Up to a point, they were right: the party in opposition doesn't really need to tell us what it's going to be doing eighteen months prior to an election if the electorate hands them the keys to power. The Nationalists were continually taunting them with the emptiness of their leader's promises, it is true, but from their point of view, especially since one of the required elements of their plan (assuming there is one) is to keep their own supporters happy, the "yah boo, sucks to you" response was fit for purpose.
This would also have had the advantage of frustrating the Nationalists, again a result that would have pleased Labour's grass-roots, who have a greater penchant for tribal politics than the other bunch, who tend not to give a monkey's about politics except when elections roll around.
Labour's thinkers, however, have shafted their own tactics big time.
Instead of simply hiding behind the "when the time is right" smug-faced response, which is irritating and shows shallowness to the nth degree, but which at least has the advantage of not really being able to argue with it, they've come up with the astoundingly audacious line that for Gonzi's ten questions to Muscat, the latter came up with fifty-one replies.
Yeah, right, let's just adopt all those solutions, as they are.
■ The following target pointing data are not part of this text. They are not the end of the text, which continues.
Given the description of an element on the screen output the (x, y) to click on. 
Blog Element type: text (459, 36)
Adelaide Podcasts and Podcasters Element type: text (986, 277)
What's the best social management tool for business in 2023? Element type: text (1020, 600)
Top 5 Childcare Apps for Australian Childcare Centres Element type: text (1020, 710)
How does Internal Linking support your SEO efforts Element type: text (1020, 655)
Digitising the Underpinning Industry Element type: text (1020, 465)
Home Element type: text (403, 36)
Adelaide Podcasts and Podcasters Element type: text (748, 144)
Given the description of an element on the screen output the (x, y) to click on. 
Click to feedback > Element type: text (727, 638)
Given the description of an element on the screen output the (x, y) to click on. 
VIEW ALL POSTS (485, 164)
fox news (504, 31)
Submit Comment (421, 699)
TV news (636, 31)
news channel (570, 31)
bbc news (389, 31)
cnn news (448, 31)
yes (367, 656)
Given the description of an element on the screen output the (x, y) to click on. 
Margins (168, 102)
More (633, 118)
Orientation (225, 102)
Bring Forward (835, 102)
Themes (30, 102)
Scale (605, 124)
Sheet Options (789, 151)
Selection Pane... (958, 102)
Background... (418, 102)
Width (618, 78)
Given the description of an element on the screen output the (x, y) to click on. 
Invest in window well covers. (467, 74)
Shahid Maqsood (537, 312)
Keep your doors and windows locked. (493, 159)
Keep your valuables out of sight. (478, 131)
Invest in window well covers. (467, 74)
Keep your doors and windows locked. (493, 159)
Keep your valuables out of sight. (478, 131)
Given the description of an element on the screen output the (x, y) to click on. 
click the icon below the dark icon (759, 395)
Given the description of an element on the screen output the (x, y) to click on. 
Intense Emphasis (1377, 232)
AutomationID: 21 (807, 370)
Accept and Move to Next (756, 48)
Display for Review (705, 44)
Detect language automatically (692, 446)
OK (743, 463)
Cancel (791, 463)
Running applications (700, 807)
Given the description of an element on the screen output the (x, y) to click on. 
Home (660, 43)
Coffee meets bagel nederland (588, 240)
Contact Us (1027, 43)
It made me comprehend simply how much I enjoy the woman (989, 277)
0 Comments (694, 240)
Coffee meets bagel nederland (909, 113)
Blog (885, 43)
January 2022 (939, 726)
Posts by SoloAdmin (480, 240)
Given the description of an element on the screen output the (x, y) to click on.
Leaving aside that quite a bunch are already done or being done, most of the others are simply pious hopes, statements of the bleedin' obvious and barefaced vote grabbers.
What will now start to worry some people is that even while lying in their teeth about these being answers to Gonzi's questions, when they patently are not, Labour is trying to backtrack frantically on quite a number of them. Students' stipends, for instance, are not actually going to be increased, as the so-called "answers" tried to give the first-blush impression that they were, but will be maintained, if things don't change, such as the economy going down tubes.
Which it very well might if Muscat's pies in the sky all come home to roost at the same time (chicken pies, that makes them, I suppose) unless there's something he's not telling us, like perhaps a VAT-hike to make up for the cash he's going to pump into Enemalta to bring down those ruddy bills, albeit that they're lower than many people spend on their mobiles anyway.
Or is Citizen John's investors' solution parked out on Hurd's Bank, ready to steam into Marsaxlokk and save the day?